Supplied material ::
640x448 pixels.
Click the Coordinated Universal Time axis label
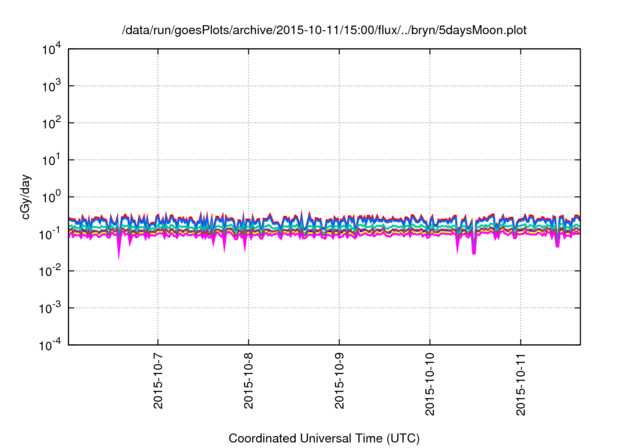pyautogui.click(x=325, y=438)
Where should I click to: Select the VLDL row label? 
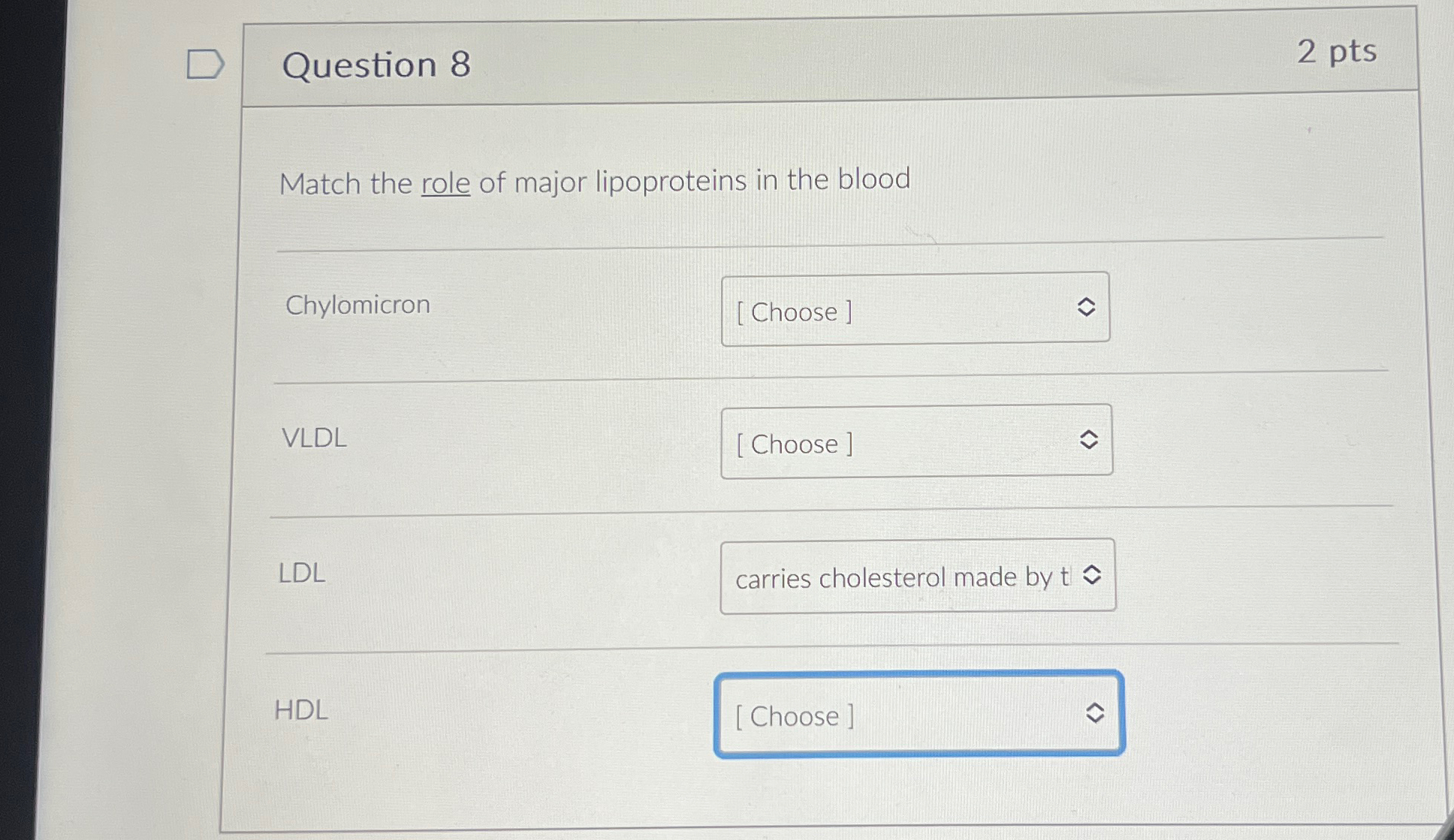tap(313, 439)
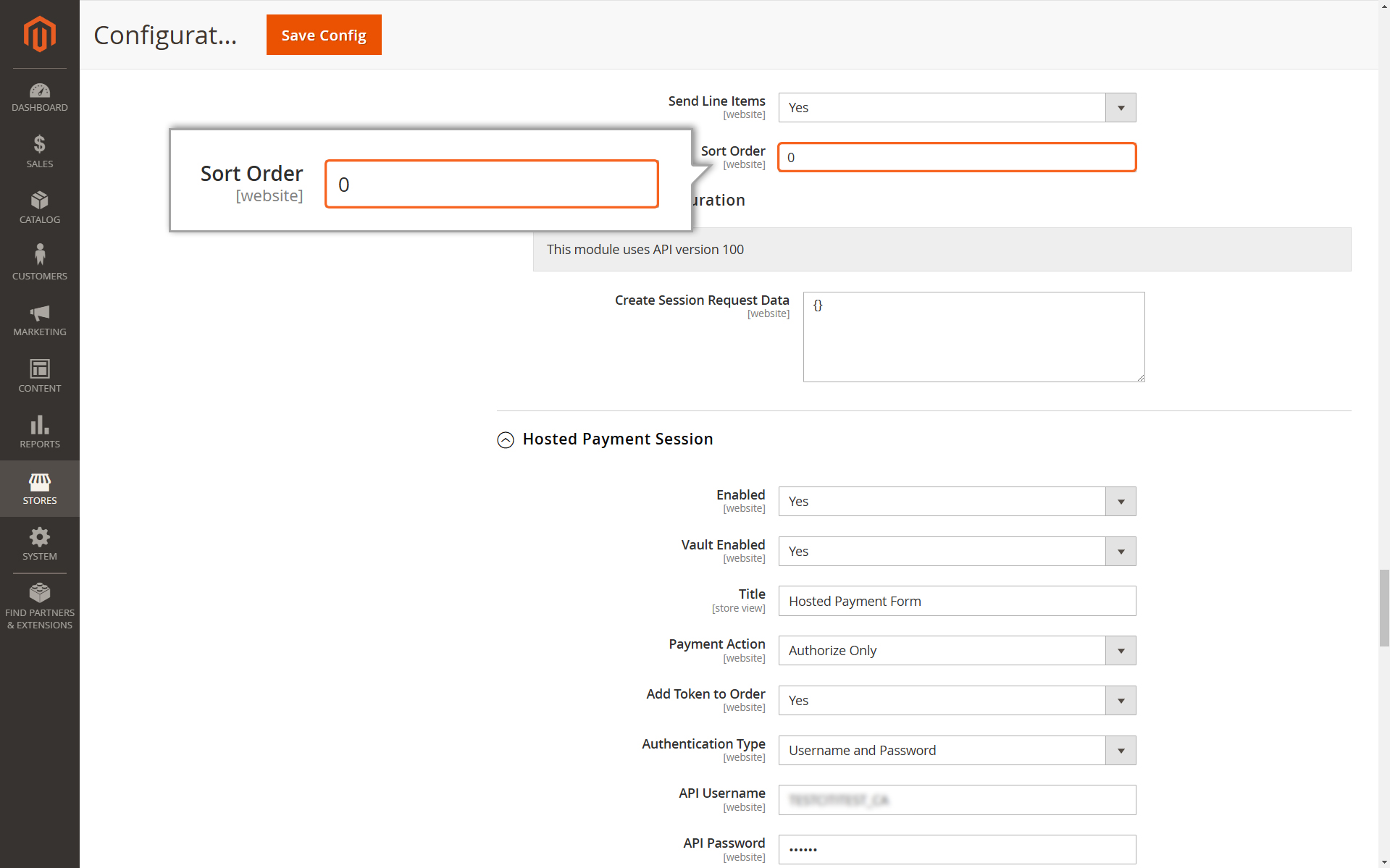Viewport: 1390px width, 868px height.
Task: Open the Catalog menu icon
Action: click(40, 208)
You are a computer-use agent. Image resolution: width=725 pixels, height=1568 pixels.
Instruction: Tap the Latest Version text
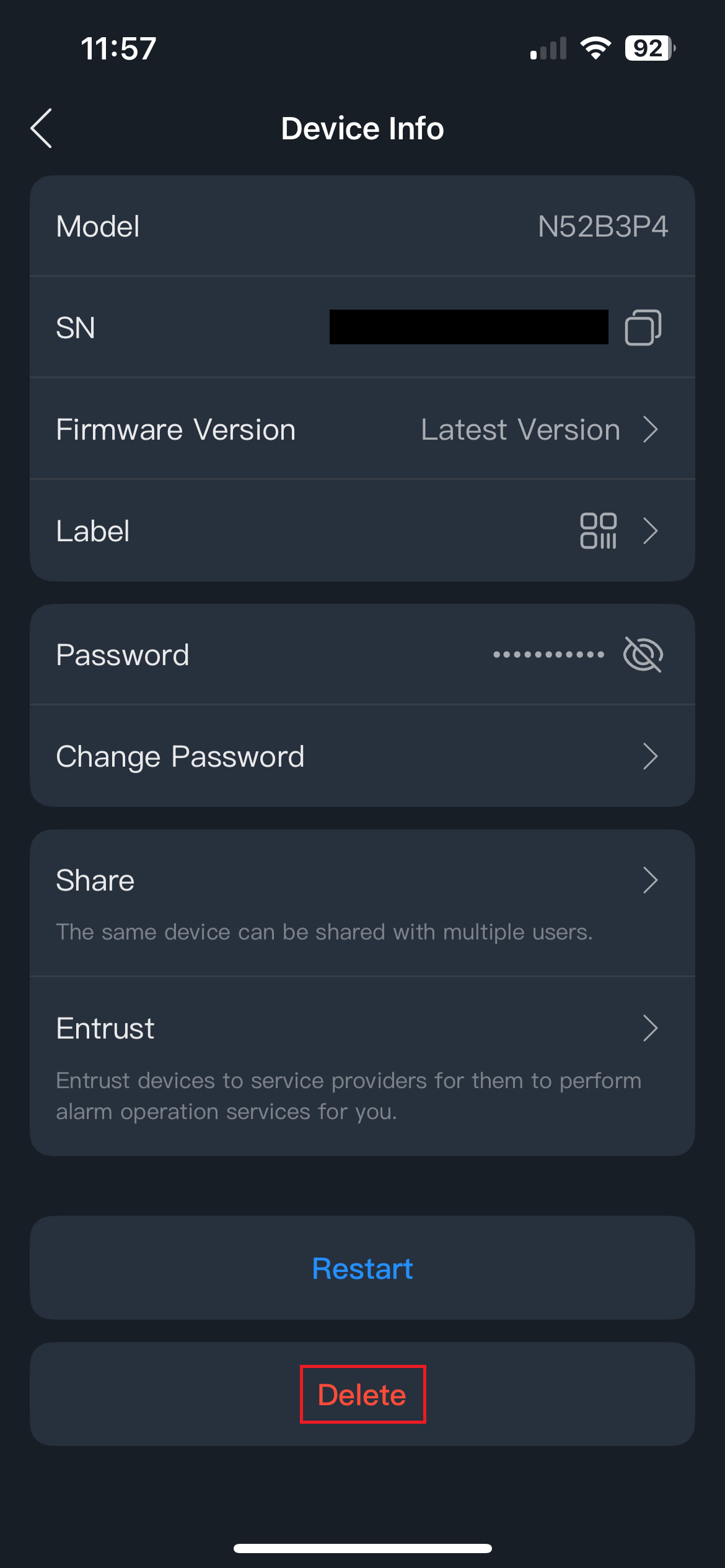click(521, 429)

Exercise ::
Lines that include the word "pixels" are to be extracted from the data above.

Response ::
640x448 pixels.
You are a computer-use agent. Image resolution: width=725 pixels, height=1568 pixels.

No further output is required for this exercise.